*GIVEN RECORDS:*
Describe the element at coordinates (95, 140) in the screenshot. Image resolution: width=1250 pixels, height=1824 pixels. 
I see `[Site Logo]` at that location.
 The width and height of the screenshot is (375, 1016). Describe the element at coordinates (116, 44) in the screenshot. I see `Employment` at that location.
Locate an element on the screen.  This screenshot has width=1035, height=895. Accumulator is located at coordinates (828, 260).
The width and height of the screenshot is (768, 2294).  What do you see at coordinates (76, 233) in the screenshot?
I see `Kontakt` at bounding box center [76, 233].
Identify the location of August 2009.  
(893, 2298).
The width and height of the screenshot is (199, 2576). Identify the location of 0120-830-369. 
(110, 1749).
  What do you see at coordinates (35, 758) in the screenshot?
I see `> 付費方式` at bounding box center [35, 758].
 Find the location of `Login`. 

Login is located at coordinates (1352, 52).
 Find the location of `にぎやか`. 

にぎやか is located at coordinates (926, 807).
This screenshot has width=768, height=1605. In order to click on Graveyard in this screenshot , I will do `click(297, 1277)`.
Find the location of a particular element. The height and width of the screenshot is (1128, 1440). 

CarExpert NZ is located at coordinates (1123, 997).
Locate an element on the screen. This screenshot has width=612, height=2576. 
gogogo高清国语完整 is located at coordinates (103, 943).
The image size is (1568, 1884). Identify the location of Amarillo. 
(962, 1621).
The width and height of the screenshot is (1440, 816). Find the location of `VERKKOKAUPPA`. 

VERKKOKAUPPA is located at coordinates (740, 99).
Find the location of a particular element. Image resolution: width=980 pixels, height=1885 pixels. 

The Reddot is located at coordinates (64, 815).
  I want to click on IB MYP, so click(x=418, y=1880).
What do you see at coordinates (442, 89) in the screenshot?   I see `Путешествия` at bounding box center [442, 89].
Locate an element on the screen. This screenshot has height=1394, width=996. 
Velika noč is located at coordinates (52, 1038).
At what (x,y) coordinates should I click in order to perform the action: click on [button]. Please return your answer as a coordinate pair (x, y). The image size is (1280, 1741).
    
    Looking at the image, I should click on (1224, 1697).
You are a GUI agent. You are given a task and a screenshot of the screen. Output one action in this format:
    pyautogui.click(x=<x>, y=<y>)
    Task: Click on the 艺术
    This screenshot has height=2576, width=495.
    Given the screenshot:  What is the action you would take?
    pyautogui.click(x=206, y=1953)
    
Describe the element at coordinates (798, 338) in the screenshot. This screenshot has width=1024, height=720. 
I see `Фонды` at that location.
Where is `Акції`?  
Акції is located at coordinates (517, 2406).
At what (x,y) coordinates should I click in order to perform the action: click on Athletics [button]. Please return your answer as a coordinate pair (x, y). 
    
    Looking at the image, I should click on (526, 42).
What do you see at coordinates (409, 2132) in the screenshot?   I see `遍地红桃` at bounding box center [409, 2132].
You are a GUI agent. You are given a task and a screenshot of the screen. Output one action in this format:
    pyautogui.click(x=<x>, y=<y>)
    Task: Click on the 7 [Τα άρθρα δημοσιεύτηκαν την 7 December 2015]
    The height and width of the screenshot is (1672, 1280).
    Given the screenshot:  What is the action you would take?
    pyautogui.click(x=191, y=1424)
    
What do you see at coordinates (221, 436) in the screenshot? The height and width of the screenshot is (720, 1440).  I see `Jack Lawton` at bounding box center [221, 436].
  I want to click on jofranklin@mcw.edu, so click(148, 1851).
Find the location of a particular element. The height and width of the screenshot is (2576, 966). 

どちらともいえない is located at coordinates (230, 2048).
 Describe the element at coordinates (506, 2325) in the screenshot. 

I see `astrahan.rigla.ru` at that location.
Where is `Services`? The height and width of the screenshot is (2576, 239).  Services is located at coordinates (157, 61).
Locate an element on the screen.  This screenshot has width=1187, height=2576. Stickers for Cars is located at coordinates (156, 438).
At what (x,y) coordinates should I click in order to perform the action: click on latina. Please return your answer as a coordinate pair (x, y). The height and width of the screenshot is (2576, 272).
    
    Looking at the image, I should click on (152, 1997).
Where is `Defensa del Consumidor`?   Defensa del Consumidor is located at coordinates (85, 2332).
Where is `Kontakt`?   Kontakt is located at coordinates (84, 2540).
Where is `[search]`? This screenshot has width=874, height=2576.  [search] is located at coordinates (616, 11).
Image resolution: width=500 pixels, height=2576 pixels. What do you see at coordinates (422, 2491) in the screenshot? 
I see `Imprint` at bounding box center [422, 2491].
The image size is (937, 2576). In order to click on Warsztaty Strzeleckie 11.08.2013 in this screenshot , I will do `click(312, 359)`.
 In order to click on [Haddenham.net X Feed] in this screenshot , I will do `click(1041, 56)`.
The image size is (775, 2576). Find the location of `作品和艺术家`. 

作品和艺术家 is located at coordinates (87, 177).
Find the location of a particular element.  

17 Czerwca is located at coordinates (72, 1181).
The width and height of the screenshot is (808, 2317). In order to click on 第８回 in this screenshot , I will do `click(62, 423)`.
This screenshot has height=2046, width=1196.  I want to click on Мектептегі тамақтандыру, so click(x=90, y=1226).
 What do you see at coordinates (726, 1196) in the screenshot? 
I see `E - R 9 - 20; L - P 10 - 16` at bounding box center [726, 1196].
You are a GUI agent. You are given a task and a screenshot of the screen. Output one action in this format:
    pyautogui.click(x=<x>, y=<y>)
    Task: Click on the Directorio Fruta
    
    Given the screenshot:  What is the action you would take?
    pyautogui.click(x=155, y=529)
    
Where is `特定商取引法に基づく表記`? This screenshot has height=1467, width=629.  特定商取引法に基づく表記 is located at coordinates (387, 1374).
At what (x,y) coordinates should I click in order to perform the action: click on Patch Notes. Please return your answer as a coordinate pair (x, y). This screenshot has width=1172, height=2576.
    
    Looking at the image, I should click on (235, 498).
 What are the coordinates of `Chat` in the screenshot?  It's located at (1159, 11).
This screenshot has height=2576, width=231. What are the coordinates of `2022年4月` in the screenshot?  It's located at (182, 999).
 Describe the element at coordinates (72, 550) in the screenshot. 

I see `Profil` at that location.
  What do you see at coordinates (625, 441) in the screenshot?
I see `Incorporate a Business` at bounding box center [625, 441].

*GOAL:*
Write out the lines of the records word for word, starting at the line that contains "Describe the element at coordinates (72, 550)" and ending at the end of the records.

*PROBLEM SOLUTION:*
 Describe the element at coordinates (72, 550) in the screenshot. 

I see `Profil` at that location.
  What do you see at coordinates (625, 441) in the screenshot?
I see `Incorporate a Business` at bounding box center [625, 441].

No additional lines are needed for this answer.